Die Zivilfahnder am Polizeikommissariat (PK) 43, Bergedorf, sind seit dem 1. Juni 1997 mit der Neuorganisation zum Polizeikommissariat in die Abteilung Kriminalpolizeilicher Ermittlungsdienst eingegliedert.

Dies vorausgeschickt, beantwortet der Senat die Fragen wie folgt.

1. Ist es zutreffend, dass die Zivilfahndung in Bergedorf abgeschafft wurde? Wenn ja: Aus welchen Gründen?

2. Wie viele Beamte sind davon betroffen, und wo werden sie statt dessen eingesetzt?

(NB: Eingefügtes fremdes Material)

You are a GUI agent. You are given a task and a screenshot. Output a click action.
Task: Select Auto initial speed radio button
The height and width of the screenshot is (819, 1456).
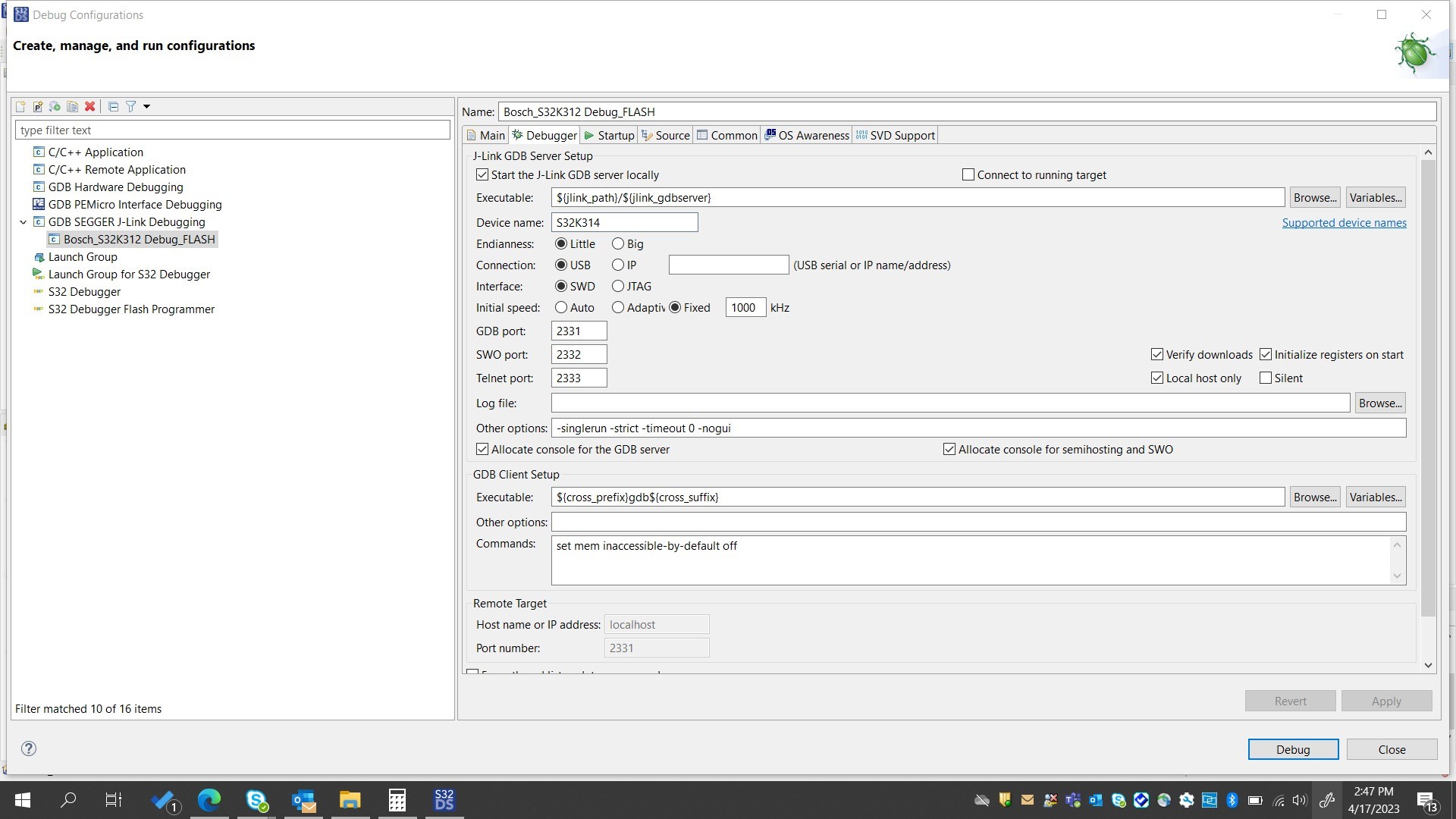click(561, 307)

3. Ist dies eine vorübergehende Maßnahme? Wenn ja: Wann wird die Zivilfahndung in Bergedorf wieder eingesetzt? Wenn nein: Welche Ersatzmaßnahmen sind geplant, um die entstandene Lücke bei der Zivilfahndung in Bergedorf zu schließen, bzw. soll auf die Zivilfahndung dauerhaft verzichtet werden?

Nein.

Am Polizeikommissariat 43 sind sechs Zivilfahnder der Abteilung „Kriminalpolizeilicher Ermittlungsdienst" zugeordnet.

Um die für die Bewältigung der Aufgaben des täglichen Dienstes erforderliche Flexibilität des Personaleinsatzes zu gewährleisten, werden diese Polizeibeamten bei entsprechenden Bedarfen temporär auch zur Unterstützung der Wachdienstgruppen eingesetzt. Zur Zeit sind jeweils drei von sechs Beamten in den Wachdienstgruppen ­B­ und ­D­ eingesetzt.

4. Ist geplant, dass die Polizeidirektion Süd die Aufgaben in Bergedorf übernimmt? Wenn ja:

Welche Fahndungsgruppe soll diese Aufgaben übernehmen?

Nein.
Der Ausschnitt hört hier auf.